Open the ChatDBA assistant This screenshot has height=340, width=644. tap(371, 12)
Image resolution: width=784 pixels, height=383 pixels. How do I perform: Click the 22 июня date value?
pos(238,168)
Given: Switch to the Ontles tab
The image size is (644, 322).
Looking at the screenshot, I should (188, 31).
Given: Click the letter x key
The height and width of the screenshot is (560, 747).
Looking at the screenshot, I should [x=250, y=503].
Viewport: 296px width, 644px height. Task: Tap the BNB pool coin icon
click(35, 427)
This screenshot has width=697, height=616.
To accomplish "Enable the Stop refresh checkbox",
----------
The problem: Please write out each entry shown above exactly as given.

The answer:
Open the ChatDBA assistant This screenshot has height=340, width=644. tap(371, 12)
Image resolution: width=784 pixels, height=383 pixels. How do I perform: Click the 22 июня date value?
pos(238,168)
Given: Switch to the Ontles tab
The image size is (644, 322).
Looking at the screenshot, I should (188, 31).
Given: Click the letter x key
The height and width of the screenshot is (560, 747).
Looking at the screenshot, I should [x=250, y=503].
Viewport: 296px width, 644px height. Task: Tap the BNB pool coin icon
click(35, 427)
This screenshot has width=697, height=616.
To accomplish "Enable the Stop refresh checkbox",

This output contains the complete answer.